--- Data section Enclosed Below ---
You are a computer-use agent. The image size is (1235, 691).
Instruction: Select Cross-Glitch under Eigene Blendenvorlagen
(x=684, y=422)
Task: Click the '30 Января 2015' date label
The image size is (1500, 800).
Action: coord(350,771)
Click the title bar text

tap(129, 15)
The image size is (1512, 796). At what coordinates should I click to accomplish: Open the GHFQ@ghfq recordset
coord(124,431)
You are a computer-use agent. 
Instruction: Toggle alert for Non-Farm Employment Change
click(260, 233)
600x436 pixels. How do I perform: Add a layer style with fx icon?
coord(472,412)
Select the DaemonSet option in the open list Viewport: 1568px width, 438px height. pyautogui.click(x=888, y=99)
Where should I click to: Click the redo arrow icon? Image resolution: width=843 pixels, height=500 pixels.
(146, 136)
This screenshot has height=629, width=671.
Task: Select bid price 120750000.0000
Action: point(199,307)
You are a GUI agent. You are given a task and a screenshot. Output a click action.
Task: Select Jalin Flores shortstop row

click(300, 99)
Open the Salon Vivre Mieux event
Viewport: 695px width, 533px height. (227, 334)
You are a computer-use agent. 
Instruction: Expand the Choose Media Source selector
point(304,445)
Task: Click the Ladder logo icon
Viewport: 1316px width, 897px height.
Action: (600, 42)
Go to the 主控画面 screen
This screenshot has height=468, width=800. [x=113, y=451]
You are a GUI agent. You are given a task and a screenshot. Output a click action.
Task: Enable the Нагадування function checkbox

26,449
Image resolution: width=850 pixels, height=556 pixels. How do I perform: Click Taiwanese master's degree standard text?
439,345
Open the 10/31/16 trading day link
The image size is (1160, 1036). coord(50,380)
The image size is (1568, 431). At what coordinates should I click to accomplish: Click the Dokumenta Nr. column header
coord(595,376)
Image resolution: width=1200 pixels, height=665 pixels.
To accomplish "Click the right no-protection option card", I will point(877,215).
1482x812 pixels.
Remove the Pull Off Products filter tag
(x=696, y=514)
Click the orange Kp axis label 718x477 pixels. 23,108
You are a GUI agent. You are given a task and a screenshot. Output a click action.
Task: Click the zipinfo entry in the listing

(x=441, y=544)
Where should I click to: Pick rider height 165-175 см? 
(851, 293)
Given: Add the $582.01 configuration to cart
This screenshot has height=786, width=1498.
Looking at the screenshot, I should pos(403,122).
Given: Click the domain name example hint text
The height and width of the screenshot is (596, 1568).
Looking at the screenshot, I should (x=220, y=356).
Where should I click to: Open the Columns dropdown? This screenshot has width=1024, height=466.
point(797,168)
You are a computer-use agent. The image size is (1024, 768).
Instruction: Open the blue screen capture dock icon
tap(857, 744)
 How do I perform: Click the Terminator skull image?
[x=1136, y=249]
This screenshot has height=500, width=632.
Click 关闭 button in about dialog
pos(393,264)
--- End of Enclosed Data section ---
— What the task requires —
Taking the line with "Where should I click to: Open" as the start and the last line of the data above as the end, write out those two lines and every line between them exactly, and only those.

— Your response —
Where should I click to: Open the Columns dropdown? This screenshot has width=1024, height=466.
point(797,168)
You are a computer-use agent. The image size is (1024, 768).
Instruction: Open the blue screen capture dock icon
tap(857, 744)
 How do I perform: Click the Terminator skull image?
[x=1136, y=249]
This screenshot has height=500, width=632.
Click 关闭 button in about dialog
pos(393,264)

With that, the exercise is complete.